Tracy et al, estimated both a childhood and an adult onset of IgAV incidence rates and reported an increased risk of hypertension and chronic kidney disease in patients with IgAV, compared with age-matched and sex-matched controls based on retrospective data over a 12-year period extracted from a primary care database in the UK. They estimated the incidence rate of adult IgAV at 2.2 per 100 000 person-years,1 which is close to the historic belief that IgAV rarely affects adults but was 2.3 times lower than the incidence rate of adult IgAV estimated at our secondary/tertiary medical centre in Slovenia at 5.1 (95% CI 3.4 to 7.4) cases per 100 000 persons per year.2 And we believed our estimation was rather conservative as we prospectively, over 3 years, included only histologically proven adult IgAV cases. Moreover, our patient cohort was considerably older (mean age 62.4 (18.8) vs. 43.3 (18.8) years) and suggested, in line with other epidemiological studies,3 a distinct male preponderance (63% vs. 48.4% males), compared with the UK cohort of adult patients with IgAV.2 Although these differences may reflect the true differences between the two cohorts, they probably rather reflect the different methods of case ascertainment. Tracy et al, addressed some of the limitations and uncertainty regarding the classification of adult IgAV in their study.1 A French group demonstrated a very low positive predictive value of the D69.0 code of the 10th revision of the International Statistical Classification of Disease for an ascertainment of IgAV cases from electronic medical records.4

The current analysis of baseline clinical features and comorbidities of our prospective adult IgAV cohort over a 9-year period, consisting of 262 patients (median age (IQR) 64.6 (46.1–77.1) years, 59.5% males, with kidney, gastrointestinal and articular involvement in 45.0%, 30.2% and 38.5%, respectively) had a positive history of arterial hypertension, diabetes, hyperlipidaemia, ischaemic heart disease, stroke and chronic kidney disease in 48.9%, 19.9%, 19.1%, 5.0%,3.4% and 17.9%, respectively. Moreover, arterial hypertension and acute kidney injury were each diagnosed concurrently with IgAV in an additional 10% of patients. Our patients with IgAV more commonly had a history of arterial hypertension and diabetes mellitus than age matched controls in the Slovenian population in general (source: the National Institute of Public Health;5 Table 1). In addition, obesity was more prevalent in younger adults with IgAV than the age matched general Slovenian population. Regardless of, in our opinion, an over-conservative estimation of the incidence rate of IgAV, and an unexpected age and gender distribution in the reported UK cohort the associations of IgAV with hypertension, diabetes and obesity were noticed in both cohorts. It would be of a great interest to know whether these prevalent conditions contribute, if at all, to the risk of developing IgAV.

Table 1

The comparison between patients with IgAV and general population

Hopefully, further studies of this oft-neglected, and contrary to common belief, not at all uncommon vasculitis in adults will improve our insight.

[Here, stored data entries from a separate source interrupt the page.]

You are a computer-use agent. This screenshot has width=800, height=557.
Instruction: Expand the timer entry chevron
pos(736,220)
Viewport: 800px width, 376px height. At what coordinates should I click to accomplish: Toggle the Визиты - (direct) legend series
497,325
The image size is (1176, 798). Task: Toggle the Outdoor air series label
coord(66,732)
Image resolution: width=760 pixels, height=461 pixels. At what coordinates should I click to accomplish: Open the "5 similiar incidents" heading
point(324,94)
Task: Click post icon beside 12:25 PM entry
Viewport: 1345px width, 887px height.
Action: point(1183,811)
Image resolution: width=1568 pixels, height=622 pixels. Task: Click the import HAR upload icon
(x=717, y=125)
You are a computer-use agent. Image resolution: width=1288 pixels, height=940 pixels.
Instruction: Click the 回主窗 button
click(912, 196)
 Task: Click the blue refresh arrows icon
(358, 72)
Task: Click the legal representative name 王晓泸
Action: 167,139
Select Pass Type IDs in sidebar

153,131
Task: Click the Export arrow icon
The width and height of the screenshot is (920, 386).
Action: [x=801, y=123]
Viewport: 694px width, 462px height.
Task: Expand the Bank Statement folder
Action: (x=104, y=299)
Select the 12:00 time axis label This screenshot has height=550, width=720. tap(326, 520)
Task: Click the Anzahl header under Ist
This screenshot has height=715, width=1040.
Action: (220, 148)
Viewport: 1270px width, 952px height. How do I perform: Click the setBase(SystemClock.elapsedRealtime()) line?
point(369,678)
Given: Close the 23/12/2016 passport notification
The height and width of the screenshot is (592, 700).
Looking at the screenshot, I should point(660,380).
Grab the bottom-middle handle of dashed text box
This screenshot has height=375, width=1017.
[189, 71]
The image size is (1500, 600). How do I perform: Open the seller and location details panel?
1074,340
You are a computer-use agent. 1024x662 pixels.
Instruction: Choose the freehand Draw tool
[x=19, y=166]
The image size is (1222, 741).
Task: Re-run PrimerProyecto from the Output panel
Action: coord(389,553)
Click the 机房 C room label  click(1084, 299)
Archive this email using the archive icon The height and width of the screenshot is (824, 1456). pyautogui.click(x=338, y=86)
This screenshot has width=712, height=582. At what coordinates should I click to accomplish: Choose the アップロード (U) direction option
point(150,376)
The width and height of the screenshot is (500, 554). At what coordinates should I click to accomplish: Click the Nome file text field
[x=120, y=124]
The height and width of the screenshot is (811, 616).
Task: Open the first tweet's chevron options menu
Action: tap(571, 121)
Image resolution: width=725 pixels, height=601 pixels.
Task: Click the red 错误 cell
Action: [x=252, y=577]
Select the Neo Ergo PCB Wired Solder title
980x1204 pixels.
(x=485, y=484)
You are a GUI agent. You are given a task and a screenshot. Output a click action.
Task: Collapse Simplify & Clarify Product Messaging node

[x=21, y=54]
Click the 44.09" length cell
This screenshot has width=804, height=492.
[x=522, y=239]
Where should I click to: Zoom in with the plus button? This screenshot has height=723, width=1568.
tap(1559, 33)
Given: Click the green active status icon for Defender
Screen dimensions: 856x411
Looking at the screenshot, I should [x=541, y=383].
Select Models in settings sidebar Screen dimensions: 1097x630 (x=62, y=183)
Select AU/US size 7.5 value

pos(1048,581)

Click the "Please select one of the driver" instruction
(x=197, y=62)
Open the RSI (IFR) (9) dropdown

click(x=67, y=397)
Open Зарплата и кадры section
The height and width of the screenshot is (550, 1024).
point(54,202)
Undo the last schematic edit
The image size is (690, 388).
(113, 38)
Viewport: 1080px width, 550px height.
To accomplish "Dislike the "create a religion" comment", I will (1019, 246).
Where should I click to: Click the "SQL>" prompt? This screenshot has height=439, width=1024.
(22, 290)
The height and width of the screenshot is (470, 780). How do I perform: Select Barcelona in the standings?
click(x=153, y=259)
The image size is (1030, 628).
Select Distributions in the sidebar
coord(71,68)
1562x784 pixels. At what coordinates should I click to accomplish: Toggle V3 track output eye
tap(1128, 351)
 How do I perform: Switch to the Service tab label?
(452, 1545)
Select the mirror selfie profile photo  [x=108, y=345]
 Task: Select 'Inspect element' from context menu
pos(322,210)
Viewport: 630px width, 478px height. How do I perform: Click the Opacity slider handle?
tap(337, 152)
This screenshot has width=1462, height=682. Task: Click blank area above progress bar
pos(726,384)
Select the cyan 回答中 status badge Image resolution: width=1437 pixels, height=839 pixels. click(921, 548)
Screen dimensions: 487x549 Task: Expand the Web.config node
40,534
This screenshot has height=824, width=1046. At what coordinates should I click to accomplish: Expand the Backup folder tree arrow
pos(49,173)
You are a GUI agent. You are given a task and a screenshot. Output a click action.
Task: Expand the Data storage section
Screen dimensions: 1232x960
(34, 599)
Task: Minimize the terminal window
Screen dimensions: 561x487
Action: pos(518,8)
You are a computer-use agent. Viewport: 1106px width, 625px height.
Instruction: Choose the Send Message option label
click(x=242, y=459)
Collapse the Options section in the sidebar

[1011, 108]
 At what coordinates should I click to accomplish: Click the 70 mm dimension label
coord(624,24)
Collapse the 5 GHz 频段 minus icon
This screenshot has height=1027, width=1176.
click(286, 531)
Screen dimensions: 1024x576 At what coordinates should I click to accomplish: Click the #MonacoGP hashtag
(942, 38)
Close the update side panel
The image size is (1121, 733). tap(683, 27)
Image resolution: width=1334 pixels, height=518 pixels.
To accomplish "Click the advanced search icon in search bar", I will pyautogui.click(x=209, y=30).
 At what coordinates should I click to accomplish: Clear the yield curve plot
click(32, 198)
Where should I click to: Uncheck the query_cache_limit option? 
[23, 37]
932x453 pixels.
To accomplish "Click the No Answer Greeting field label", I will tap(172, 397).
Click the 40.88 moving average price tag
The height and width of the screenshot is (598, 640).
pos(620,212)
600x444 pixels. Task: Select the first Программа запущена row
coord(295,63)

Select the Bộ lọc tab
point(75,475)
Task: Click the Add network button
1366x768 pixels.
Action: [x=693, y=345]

  • Handling editor Josef S Smolen

  • Contributors All authors meet the authorship requirements. AH contributed to the acquisition, analysis and interpretation of data. ZR and MT helped to revise the manuscript and gave suggestions. All authors have read and approved the manuscript for submission.

  • Competing interests None declared.

  • Patient consent Not required.

  • Provenance and peer review Not commissioned; internally peer reviewed.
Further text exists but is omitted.